Similarly, intense saturations of colour will make things jump forward to the eye against paler pastel colours. Imagine looking through a thin fog, more distant objects are paler. You can create a white 'fog' on a layer on top of the colour layer (painted only over the 'background' areas in the picture) and play with the opacity. If it's looks like a foggy day the opacity might be too high. You can put this over the ink layer as well if you want the lines 'fogged' also. This is no use of course if you're depicting a dark scene, but then you can make your fog from a dark colour and play with the opacity of that).

ADE
Title: Re: Colouring in Photoshop...........
Post by: Misanthrope on 14 March, 2006, 09:41:55 AM
"Similarly, intense saturations of colour will make things jump forward to the eye against paler pastel colours. Imagine looking through a thin fog, more distant objects are paler. You can create a white 'fog' on a layer on top of the colour layer (painted only over the 'background' areas in the picture) and play with the opacity"

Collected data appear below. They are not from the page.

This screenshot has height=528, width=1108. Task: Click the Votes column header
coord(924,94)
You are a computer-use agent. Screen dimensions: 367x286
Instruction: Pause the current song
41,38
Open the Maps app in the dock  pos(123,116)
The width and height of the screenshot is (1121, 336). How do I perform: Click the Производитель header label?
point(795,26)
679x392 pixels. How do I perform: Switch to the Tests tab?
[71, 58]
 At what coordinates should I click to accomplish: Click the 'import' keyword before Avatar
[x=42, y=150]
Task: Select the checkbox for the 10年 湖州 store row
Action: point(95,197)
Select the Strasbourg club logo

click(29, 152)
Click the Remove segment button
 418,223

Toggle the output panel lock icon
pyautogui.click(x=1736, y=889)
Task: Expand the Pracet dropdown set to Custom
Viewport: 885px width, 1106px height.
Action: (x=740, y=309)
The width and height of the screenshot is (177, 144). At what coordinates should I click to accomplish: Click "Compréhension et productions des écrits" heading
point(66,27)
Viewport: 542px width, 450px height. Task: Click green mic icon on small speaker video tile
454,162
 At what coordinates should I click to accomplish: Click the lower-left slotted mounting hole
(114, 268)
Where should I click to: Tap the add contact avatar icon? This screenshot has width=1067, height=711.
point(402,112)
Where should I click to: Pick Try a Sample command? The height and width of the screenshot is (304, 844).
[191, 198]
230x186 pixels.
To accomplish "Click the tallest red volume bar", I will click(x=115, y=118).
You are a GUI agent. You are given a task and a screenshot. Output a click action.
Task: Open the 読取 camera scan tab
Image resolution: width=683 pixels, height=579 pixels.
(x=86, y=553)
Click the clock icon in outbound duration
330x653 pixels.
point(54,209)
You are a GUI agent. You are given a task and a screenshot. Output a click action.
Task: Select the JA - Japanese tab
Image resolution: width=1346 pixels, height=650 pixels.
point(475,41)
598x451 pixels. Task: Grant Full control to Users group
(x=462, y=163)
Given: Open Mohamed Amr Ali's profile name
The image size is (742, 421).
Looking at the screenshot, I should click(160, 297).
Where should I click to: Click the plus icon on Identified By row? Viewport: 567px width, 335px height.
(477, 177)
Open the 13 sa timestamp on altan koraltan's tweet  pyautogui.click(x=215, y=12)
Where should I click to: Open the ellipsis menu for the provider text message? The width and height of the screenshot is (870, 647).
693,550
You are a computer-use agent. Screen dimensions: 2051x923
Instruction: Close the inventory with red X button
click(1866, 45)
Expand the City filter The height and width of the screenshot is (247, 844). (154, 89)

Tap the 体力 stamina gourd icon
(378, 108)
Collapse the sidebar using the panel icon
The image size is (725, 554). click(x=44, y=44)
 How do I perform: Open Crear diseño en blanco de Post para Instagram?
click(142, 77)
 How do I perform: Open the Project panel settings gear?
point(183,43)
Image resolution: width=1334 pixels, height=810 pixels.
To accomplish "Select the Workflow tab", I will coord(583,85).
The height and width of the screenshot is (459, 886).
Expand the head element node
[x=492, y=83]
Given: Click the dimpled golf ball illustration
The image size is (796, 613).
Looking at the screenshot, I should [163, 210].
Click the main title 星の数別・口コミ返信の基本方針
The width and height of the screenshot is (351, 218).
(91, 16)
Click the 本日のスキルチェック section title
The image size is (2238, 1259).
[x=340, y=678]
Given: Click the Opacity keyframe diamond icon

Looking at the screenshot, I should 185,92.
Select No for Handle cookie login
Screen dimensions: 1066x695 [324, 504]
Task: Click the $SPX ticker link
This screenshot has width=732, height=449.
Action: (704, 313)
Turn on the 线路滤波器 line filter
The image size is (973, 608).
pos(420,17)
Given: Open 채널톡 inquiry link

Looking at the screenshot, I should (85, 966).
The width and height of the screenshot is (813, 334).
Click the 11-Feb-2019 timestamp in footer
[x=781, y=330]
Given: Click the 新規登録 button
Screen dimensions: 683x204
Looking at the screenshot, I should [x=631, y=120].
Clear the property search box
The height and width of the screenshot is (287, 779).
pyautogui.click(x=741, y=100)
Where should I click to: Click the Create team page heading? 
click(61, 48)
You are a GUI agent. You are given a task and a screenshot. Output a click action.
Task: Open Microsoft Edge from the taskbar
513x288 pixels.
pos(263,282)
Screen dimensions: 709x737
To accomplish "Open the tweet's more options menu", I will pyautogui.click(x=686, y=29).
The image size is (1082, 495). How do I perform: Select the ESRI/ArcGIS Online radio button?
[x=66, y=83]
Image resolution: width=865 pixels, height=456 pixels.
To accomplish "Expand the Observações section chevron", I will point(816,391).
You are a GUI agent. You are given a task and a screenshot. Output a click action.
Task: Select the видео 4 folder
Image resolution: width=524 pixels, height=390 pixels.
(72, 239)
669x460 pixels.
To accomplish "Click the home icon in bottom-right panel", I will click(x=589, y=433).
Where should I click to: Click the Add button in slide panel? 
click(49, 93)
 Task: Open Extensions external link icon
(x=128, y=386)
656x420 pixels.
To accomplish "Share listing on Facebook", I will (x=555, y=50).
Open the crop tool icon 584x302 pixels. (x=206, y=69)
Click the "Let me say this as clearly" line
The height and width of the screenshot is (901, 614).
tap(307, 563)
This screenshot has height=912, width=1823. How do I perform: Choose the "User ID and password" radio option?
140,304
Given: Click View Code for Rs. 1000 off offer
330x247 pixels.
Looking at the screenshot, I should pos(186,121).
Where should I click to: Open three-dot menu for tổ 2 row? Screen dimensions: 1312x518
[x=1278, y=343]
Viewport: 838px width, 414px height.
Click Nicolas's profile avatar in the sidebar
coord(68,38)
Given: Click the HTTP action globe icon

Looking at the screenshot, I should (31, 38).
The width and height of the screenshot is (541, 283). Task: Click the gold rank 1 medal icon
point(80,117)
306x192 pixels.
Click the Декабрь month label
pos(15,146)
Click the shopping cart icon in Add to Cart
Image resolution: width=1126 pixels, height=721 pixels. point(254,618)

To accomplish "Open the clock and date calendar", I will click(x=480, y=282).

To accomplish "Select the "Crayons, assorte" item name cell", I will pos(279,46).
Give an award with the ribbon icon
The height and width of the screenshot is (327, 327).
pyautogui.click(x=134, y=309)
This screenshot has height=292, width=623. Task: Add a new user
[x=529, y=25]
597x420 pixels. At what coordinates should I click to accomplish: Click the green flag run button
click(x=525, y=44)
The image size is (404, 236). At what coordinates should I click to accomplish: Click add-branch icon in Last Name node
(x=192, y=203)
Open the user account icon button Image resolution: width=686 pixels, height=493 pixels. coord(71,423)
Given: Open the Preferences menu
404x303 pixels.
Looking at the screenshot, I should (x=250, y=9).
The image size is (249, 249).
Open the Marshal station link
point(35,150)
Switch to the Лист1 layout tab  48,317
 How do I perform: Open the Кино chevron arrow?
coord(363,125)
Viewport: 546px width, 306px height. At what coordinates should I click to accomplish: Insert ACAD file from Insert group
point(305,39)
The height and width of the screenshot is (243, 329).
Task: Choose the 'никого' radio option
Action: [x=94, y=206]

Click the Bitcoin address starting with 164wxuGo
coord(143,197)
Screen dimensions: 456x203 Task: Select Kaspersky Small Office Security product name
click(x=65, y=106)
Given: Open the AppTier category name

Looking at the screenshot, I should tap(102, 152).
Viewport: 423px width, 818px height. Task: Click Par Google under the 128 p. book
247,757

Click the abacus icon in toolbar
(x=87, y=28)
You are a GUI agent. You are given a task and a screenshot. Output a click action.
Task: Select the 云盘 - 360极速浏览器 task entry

I did somthing similar on this.

Title: Re: Colouring in Photoshop...........
Post by: LARF on 14 March, 2006, 02:50:12 PM
"Now I'm confused, do you want him to use layers or not, or did you mean don't use channels?"

Sorry should have been '????' rather than exclamation.

Apologies for the misinterpretation. What I meant about the layers thing was that it's then very easy to alter the individual colours within the image, because they are on layers, to experiment with different palettes after you have laid the colours highlights and shade down.

Radiator it may also be a good idea to look at colour theory as well and how colours affect the mood of the reader. Re: your computer slowing down when you use layers what kind of system are you running, which version of Pshop and how are your scratch disks configured?


Title: Re: Colouring in Photoshop...........
Post by: Wils on 14 March, 2006, 03:30:01 PM
One possible way of helping would be to make a blank document and just roughly splurge on bits of colour you're thinking of using next to each other. Even like this, you'll see if tehy work together or not.

Method-wise, I think everyone has their own way and shouldn't be knocked if they get the kind of results they're looking for. Although it's been years since I did any colouring (and I was never exactly much cop, anyway, tbh), I'd generally use layers for each section's base colour, highlights and shadows and any more for effects or textures. I'd also have the black line art on a layer on its own, right at the top of the pile. That method needs a lot of memory for larger, print quality pictures, but has always worked for me.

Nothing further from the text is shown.